Een doel voor bestandsoverdracht registreren
U kunt een doelserver voor overdracht registreren voordat u een bestandsoverdracht start.
-
Selecteer [Network] > [File Transfer] > [Default Upload Server] > [Server Settings1] (of [Server Settings2], [Server Settings3]) in het webmenu.
Hint
- De naam van de geselecteerde optie verandert in overeenstemming met de [Display Name] die u in de volgende stap configureert.
-
Configureer de volgende onderdelen voor [Network] > [FTP Server 1] t/m [FTP Server 3] in het webmenu.
[Display Name]
Voer de naam van de server in die moet worden weergegeven in de lijst met overdrachtsdoelen wanneer u een doelserver voor overdracht selecteert.
[Service]
Geeft het servertype weer.
[FTP]: FTP-server
[Host Name]
Voer het adres of de hostnaam van de server in.
[Port]
Voer het poortnummer van de server in waarmee verbinding moet worden gemaakt.
[User Name]
Voer de gebruikersnaam in.
[Password]
Voer het wachtwoord in.
[Passive Mode]
Schakel passieve modus in of uit.
[Destination Directory]
Voer de naam van de map op de bestemmingsserver in.
Opmerking
- Als er tekens worden ingevoerd die ongeldig zijn op de doelserver die is opgegeven bij [Destination Directory], worden bestanden verzonden naar de hoofdmap van de gebruiker. Welke tekens ongeldig zijn verschilt, afhankelijk van de server.
[Using Secure Protocol]
Stel in of veilige FTP-overdracht moet worden gebruikt.
[Root Certificate]
Laad/wis een certificaat.
[Load]: laad een CA-certificaat. Laadt certificaten in PEM-indeling.
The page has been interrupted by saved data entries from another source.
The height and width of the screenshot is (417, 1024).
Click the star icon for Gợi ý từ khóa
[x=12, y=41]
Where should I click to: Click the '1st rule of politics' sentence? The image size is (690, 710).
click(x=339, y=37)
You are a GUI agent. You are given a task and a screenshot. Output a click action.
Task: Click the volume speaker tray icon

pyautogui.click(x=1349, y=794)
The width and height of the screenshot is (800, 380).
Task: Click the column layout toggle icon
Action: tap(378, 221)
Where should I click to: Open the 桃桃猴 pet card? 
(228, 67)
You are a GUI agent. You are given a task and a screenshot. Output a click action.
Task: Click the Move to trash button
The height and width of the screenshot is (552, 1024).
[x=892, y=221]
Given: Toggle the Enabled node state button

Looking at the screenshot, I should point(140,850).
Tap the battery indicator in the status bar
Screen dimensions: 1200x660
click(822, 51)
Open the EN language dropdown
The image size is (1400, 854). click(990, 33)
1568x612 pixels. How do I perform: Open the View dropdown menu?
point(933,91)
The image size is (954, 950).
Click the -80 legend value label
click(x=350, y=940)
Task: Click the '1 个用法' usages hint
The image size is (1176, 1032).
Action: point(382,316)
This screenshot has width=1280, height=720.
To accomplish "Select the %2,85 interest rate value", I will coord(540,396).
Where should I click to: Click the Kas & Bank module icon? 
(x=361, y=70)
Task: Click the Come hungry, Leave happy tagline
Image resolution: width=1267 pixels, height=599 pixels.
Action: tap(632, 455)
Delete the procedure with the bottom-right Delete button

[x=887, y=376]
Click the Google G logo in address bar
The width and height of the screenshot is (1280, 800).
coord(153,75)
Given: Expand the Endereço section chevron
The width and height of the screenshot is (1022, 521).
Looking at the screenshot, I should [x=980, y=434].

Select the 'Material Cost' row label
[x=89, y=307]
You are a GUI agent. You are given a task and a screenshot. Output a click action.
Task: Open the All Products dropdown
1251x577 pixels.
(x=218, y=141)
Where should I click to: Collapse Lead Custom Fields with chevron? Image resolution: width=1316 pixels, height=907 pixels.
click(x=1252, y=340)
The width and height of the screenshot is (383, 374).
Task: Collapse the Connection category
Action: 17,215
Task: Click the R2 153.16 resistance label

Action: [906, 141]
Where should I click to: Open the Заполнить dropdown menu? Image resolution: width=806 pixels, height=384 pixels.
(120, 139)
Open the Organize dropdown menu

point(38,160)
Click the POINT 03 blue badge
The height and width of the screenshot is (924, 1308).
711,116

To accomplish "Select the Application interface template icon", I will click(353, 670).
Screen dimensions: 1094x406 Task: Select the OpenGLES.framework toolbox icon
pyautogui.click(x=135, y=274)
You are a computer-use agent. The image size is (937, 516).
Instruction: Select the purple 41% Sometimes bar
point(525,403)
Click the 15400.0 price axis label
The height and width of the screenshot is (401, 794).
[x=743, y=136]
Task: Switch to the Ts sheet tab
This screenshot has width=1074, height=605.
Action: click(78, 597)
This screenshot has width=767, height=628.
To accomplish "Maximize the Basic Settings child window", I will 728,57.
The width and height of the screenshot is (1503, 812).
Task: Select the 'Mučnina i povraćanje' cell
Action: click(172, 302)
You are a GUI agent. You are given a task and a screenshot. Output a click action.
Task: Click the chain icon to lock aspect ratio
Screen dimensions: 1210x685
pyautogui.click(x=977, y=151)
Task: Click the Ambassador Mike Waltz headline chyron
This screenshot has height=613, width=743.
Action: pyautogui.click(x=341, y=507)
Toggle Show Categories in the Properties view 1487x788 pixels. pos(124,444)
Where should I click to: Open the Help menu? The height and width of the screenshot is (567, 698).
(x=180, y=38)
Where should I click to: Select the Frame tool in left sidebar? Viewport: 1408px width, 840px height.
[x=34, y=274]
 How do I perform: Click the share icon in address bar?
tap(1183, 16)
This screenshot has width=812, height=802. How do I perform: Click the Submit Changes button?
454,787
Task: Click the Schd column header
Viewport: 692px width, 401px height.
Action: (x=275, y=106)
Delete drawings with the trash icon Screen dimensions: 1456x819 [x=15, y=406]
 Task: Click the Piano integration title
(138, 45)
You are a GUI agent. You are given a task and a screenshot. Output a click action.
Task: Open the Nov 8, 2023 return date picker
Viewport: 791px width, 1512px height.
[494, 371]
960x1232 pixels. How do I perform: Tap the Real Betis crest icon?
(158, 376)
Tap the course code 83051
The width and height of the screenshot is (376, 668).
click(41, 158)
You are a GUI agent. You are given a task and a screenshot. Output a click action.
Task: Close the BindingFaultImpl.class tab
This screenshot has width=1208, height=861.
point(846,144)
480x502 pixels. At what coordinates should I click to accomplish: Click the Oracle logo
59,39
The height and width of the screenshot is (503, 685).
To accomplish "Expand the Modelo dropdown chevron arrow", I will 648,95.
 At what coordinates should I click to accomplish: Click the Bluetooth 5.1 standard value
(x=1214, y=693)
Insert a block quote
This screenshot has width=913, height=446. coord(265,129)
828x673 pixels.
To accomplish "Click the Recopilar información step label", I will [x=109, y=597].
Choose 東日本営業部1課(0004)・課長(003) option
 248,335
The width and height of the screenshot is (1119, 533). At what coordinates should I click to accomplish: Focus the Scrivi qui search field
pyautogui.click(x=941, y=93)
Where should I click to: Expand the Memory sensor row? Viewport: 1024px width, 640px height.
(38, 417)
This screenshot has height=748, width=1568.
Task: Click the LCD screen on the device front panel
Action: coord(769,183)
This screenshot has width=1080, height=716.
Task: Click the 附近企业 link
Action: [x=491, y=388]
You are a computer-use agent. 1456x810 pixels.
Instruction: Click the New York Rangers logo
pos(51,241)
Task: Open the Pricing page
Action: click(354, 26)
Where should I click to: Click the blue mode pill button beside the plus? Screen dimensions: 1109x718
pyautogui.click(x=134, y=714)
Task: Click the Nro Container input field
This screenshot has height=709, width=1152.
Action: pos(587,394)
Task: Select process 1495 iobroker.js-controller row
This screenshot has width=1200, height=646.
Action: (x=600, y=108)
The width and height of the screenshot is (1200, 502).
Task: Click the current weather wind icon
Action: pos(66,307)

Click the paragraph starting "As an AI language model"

[Clear]: wis het CA-certificaat.
[None]: laad of wis geen certificaat.
Opmerking
- Stel de klok van het apparaat in op de juiste tijd voordat u een CA-certificaat laadt.
- Bij opnemen in XAVC-I 4096×2160P/3840×2160P 59.94/50P kan [Load] niet worden geselecteerd.
[Root Certificate Status]: geeft de laadstatus van het certificaat weer.
[Reset]: stelt de Server Settings terug naar de standaardwaarden.